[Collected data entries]
***
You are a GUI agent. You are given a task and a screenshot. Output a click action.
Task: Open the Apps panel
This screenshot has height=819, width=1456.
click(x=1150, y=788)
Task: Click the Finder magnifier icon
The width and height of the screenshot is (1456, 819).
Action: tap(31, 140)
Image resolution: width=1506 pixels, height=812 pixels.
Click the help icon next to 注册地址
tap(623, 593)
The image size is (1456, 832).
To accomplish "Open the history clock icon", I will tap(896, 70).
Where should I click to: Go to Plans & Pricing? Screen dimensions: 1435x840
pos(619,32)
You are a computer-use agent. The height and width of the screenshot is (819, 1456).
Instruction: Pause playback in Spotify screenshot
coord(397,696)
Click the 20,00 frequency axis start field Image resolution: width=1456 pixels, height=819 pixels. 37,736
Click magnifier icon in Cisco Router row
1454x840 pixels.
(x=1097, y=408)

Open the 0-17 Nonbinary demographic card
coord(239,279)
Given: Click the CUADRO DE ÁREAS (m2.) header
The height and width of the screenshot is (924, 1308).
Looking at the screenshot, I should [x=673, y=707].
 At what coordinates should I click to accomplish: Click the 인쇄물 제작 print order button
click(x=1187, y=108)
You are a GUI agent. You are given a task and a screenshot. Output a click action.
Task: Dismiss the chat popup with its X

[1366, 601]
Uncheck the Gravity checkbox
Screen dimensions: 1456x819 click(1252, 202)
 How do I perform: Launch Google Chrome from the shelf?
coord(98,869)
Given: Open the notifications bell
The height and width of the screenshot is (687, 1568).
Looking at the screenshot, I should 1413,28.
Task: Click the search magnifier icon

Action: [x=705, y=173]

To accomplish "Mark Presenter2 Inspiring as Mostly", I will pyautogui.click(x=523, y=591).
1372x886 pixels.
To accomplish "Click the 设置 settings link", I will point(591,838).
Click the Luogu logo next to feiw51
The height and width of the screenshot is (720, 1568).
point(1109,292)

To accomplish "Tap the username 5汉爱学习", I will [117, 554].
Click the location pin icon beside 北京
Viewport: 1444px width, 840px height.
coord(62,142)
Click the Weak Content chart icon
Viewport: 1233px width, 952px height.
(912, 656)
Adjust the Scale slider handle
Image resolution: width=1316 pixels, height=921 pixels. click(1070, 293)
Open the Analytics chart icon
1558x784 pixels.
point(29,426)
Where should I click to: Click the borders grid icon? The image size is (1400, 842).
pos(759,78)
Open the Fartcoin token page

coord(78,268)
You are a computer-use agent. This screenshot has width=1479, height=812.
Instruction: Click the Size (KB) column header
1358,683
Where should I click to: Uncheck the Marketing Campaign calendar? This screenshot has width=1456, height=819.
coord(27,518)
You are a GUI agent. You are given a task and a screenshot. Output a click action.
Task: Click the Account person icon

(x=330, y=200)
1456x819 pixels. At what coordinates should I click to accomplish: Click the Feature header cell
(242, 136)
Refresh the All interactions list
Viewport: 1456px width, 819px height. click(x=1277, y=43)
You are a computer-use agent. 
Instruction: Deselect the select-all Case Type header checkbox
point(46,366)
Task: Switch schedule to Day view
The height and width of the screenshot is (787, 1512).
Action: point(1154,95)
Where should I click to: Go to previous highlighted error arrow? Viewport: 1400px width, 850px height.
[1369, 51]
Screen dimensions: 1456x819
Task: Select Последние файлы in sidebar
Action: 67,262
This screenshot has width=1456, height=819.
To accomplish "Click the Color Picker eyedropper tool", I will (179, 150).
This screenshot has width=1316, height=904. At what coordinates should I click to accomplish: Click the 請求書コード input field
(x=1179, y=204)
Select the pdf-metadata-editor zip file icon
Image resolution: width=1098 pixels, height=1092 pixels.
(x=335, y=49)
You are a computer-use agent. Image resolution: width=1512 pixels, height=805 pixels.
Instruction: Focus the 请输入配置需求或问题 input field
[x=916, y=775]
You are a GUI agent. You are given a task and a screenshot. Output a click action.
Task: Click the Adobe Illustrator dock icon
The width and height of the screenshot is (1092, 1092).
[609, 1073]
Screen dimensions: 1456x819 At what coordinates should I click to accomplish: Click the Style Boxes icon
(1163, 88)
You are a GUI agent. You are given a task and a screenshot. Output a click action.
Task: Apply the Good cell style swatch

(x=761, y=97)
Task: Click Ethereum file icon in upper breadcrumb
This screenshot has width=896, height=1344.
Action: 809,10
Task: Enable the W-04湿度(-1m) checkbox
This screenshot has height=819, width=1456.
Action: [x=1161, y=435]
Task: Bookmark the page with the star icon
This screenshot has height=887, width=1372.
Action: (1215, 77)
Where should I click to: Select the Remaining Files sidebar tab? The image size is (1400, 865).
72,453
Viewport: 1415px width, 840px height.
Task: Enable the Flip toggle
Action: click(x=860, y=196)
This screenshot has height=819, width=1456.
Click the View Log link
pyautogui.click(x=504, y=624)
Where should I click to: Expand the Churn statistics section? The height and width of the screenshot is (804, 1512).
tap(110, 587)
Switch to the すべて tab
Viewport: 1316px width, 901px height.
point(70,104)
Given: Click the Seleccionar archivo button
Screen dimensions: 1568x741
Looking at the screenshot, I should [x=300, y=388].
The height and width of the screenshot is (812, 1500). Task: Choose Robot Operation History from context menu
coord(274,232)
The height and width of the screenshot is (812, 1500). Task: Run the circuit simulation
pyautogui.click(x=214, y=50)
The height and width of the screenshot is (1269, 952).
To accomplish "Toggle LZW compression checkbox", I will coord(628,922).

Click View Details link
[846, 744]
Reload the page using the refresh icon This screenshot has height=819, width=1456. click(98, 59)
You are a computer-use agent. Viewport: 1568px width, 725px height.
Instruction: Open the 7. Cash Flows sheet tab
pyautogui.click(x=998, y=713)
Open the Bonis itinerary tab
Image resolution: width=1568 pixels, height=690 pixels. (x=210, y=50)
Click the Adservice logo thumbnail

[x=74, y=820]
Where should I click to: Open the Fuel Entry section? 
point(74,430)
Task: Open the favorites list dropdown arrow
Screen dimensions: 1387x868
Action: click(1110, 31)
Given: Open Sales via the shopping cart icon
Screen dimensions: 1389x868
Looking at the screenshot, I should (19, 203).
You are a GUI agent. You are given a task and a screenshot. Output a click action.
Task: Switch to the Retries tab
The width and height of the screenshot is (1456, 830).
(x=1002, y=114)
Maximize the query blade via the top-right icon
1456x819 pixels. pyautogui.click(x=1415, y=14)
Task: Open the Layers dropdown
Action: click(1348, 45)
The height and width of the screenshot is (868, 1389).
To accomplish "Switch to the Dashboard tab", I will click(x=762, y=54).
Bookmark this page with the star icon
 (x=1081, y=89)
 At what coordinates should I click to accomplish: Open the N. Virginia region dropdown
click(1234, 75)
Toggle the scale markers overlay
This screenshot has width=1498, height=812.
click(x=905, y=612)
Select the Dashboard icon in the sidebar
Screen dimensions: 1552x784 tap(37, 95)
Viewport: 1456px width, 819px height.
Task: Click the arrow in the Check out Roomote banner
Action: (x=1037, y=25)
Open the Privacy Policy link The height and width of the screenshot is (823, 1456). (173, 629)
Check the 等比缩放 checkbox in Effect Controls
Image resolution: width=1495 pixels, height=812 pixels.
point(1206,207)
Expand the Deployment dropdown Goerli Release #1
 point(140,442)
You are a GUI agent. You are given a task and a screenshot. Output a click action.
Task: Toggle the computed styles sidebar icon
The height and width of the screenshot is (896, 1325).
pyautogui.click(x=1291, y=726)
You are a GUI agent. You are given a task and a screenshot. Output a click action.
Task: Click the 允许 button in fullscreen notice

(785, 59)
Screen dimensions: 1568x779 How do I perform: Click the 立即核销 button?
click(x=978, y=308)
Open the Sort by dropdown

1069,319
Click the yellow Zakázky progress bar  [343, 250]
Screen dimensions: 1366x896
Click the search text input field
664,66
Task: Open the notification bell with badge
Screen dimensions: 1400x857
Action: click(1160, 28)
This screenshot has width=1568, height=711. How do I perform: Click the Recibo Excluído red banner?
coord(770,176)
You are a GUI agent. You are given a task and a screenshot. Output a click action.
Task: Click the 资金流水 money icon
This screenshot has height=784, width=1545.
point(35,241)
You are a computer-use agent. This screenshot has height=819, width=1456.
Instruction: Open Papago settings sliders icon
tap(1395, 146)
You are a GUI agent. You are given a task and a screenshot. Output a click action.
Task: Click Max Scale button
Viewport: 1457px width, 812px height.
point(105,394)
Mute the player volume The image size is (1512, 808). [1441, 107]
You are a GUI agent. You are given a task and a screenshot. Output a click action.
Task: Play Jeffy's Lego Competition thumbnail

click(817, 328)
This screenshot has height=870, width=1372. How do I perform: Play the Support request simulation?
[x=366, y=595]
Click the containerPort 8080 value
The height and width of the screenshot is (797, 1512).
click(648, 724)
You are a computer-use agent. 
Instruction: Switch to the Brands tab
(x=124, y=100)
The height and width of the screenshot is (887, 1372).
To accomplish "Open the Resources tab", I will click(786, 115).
***
Start at the first line of the entries and stop at the line with "The image size is (1456, 832).". Retype each of those lines exactly, both ends included.

_Result:_
You are a GUI agent. You are given a task and a screenshot. Output a click action.
Task: Open the Apps panel
This screenshot has height=819, width=1456.
click(x=1150, y=788)
Task: Click the Finder magnifier icon
The width and height of the screenshot is (1456, 819).
Action: tap(31, 140)
Image resolution: width=1506 pixels, height=812 pixels.
Click the help icon next to 注册地址
tap(623, 593)
The image size is (1456, 832).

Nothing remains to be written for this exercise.